Na memória de todos estão ainda os acontecimentos em Abu Ghraib, amplamente documentados e que até já originaram a condenação de alguns soldados, porém o que aquela ONG agora veio documentar, não sendo uma novidade absoluta, é muito mais grave. De acordo com os testemunhos recolhidos junto de militares norte-americanos, a prática de maus-tratos aos prisioneiros iraquianos longe de constituir actos isolados é uma prática regular e estimulada pela estrutura de comando.
Além das “instruções” transmitidas aos soldados encarregues da custódia e dos interrogatórios, onde pelo menos é grande a “pressão” para a obtenção de resultados, há quem refira a participação em “acções de formação” com advogados que explicitamente defendiam a não aplicação do estatuto de prisioneiros de guerra aos detidos, nem dos princípios previstos na Convenção de Genebra e, pior ainda, a própria estrutura de comando ignorava as objecções levantadas por alguns dos soldados.
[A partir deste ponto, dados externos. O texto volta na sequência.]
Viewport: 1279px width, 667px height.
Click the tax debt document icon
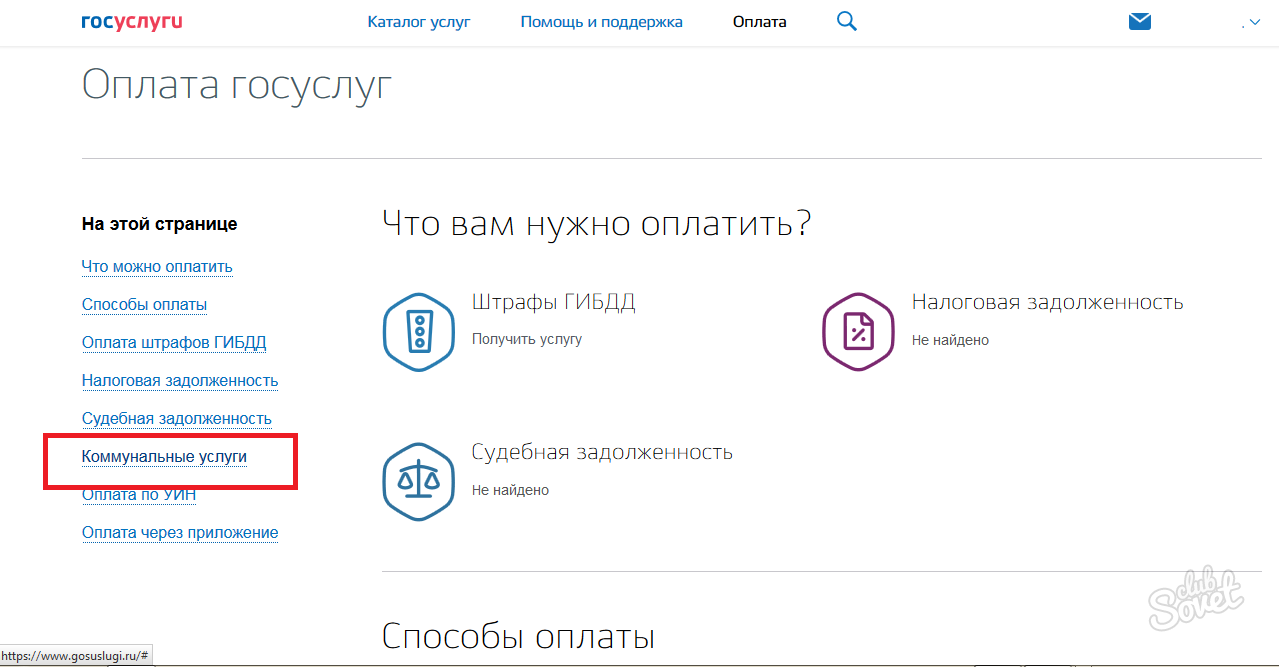coord(857,332)
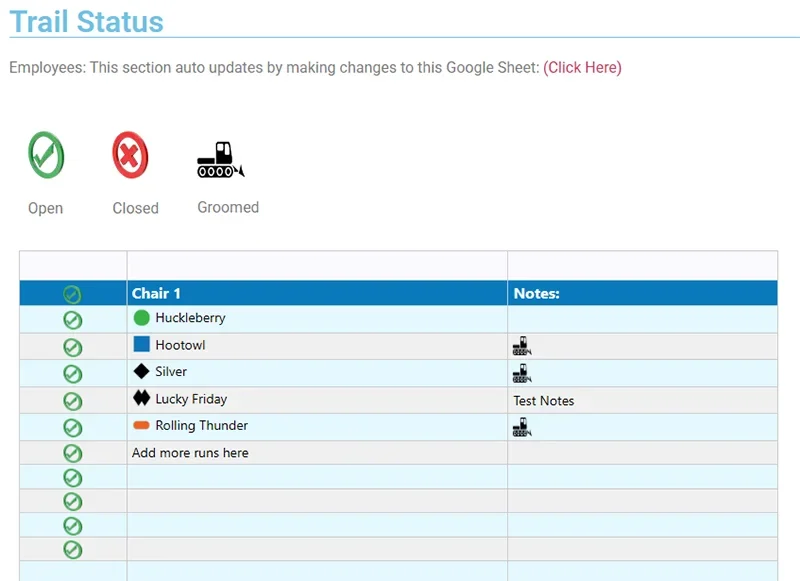Click the groomed icon in Rolling Thunder row
The image size is (800, 581).
(521, 427)
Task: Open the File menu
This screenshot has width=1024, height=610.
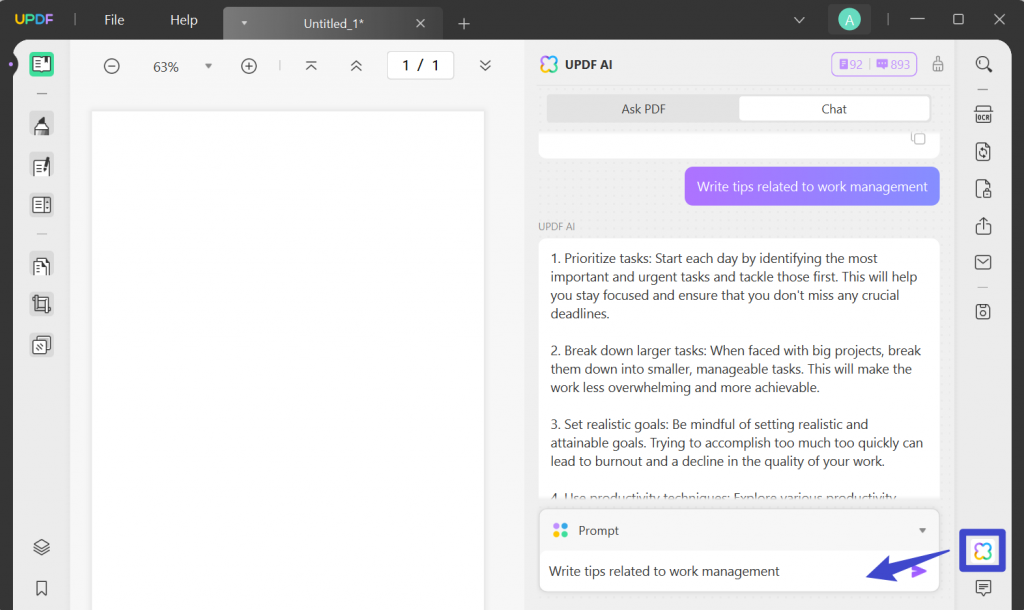Action: (113, 19)
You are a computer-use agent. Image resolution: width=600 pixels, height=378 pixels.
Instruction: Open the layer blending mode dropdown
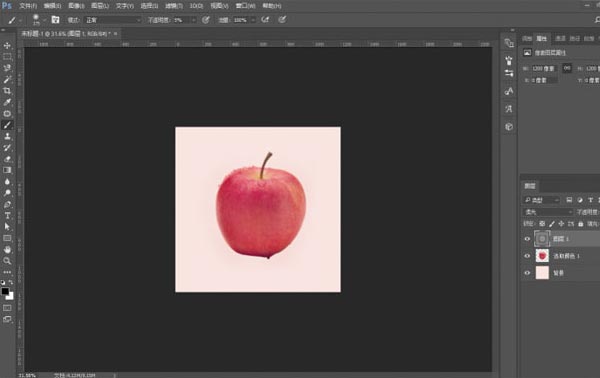[x=548, y=212]
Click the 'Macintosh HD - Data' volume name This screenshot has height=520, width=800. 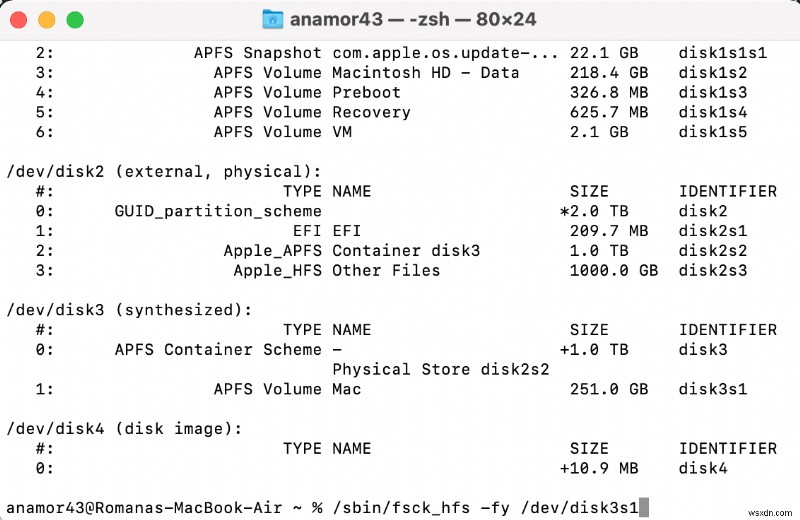(425, 72)
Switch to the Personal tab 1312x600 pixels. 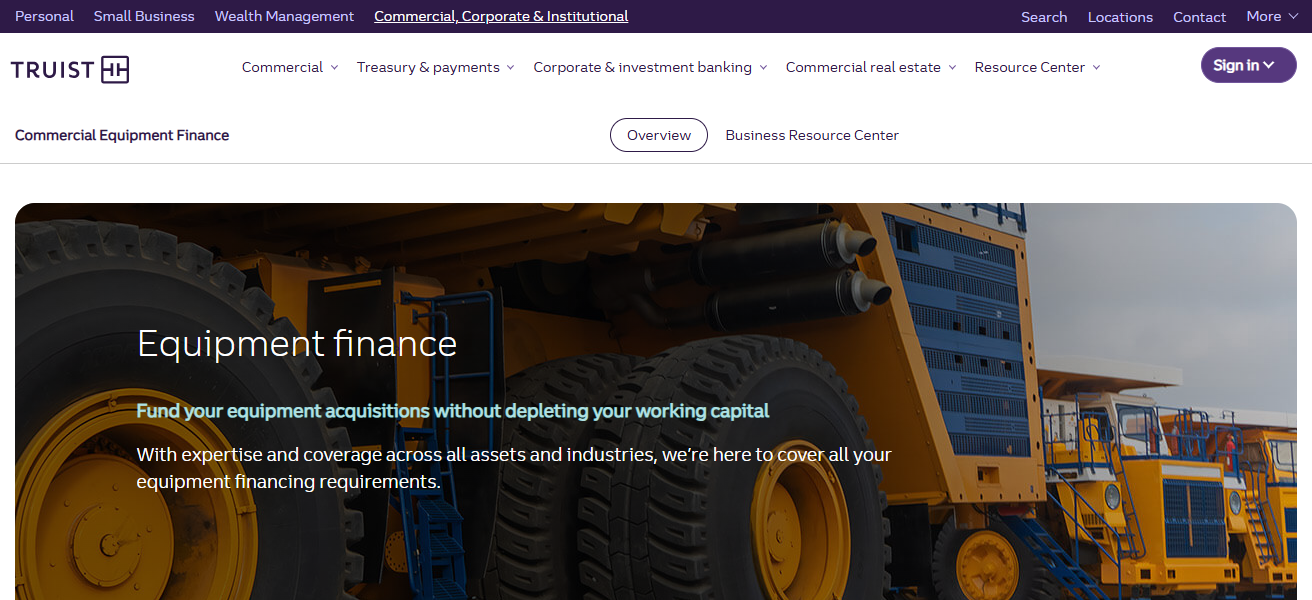point(43,16)
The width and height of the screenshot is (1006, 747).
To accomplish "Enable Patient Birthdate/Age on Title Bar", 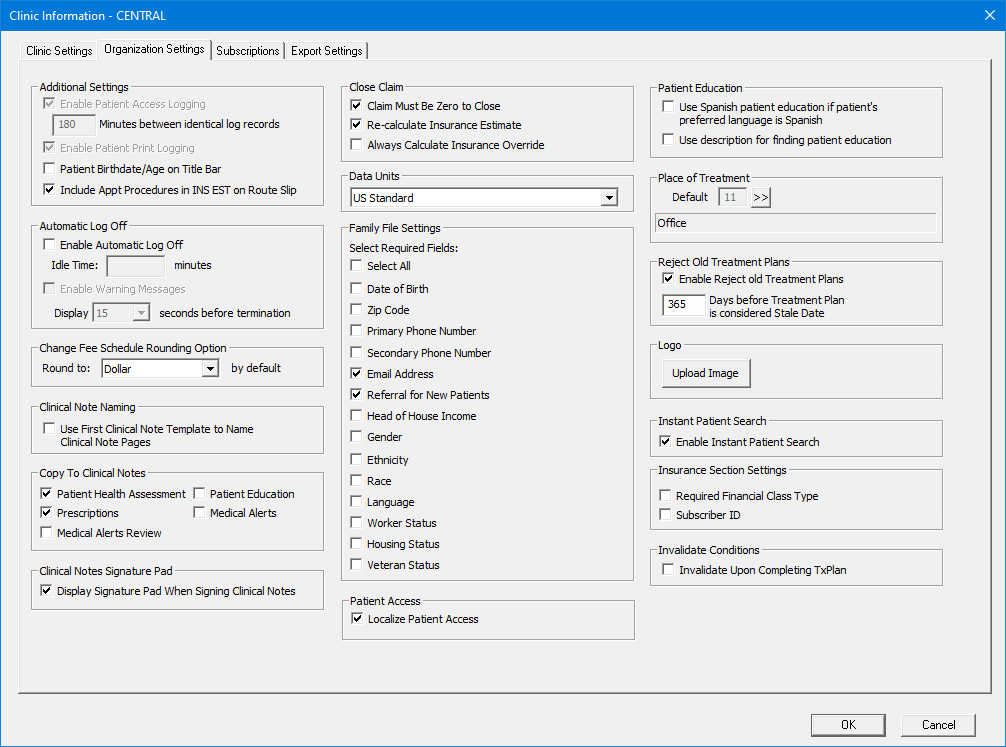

De acordo com o relatório citado a prática de maus-tratos poderia ir da simples privação de sono a outras formas mais sofisticadas como a da sujeição dos presos a grandes amplitudes térmicas, a obrigatoriedade de prática de continuados exercícios físicos, até à utilização de cães como método de aterrorização. Estas práticas estendem-se por vários locais, sendo Camp Nama, situado na zona do aeroporto de Bagdad, um dos mais activos e nelas se têm destacado várias unidades militares americanas.
A publicação no final do mês passado destas conclusões constitui apenas mais um dado para um melhor entendimento de como se tem desenrolado a vida no Iraque após a invasão norte-americana. Não que a prática reiterada de violações à legalidade internacional pelas forças ocupantes constitua uma verdadeira novidade, nem que a mesma possa, isoladamente, justificar o clima de violência descontrolada que grassa naquele país, mas que somado este dado a muitos outros sinais, como:
- a manifesta incapacidade dos sucessivos governos iraquianos e do exército americano para reduzir a violência entre xiitas e sunitas;
- a generalização da prática da corrupção aos mais diversos níveis do governo iraquiano, dado que um recente relatório norte-americano avalia em 4 mil milhões de dólares desviados dos fundos para a reconstrução do país, e envolvendo empresas americanas (ver Questions About 'Missing Billions' in Iraq);
- o aparecimento em Bagdad de “grafittis” da Nação Ariana, um dos mais conhecido grupos supremacista branco americano, já confirmado pelo Pentágono e que segundo a Southern Poverty Law Center (organização que investiga este tipo de grupos), revelou «… neo-nazis e outros extremistas estão a entrar para as instituições militares em grande número para conseguir o melhor treino em armas, tácticas de combate e explosivos. Devíamos considerar isso como um problema grave de segurança: essas pessoas estão motivadas por uma ideologia que apela à guerra e revolução raciais»;
poderá ajudar a melhor entender aquela realidade.
O avolumar dos sinais preocupantes já começa a ser reconhecido até por quem menos se espera. Este é o caso do diplomata inglês, William Patey, que acaba de deixar as funções de embaixador no Iraque e que segundo a BBC terá informado o primeiro-ministro inglês, Tony Blair, que vê como mais provável a eclosão de uma guerra civil de “baixa intensidade” e a fragmentação do Iraque do que o consolidação de um processo democrático naquele país. Esta opinião ganha ainda maior peso quando o comandante-chefe para o Médio Oriente, General John Abizaid, e o número 1 da Junta dos Chefes de Estado-maior, o General Peter Pace, corroboraram esta tese durante uma sessão da Comissão das Forças Armadas do Senado realizada no passado dia 3 de Agosto.
Agora que George W Bush e Tony Blair já não dispõem de uma figura como a de Al Zarqawi para responsabilizarem pelo clima de violência, sobre quem irão lançar as culpas?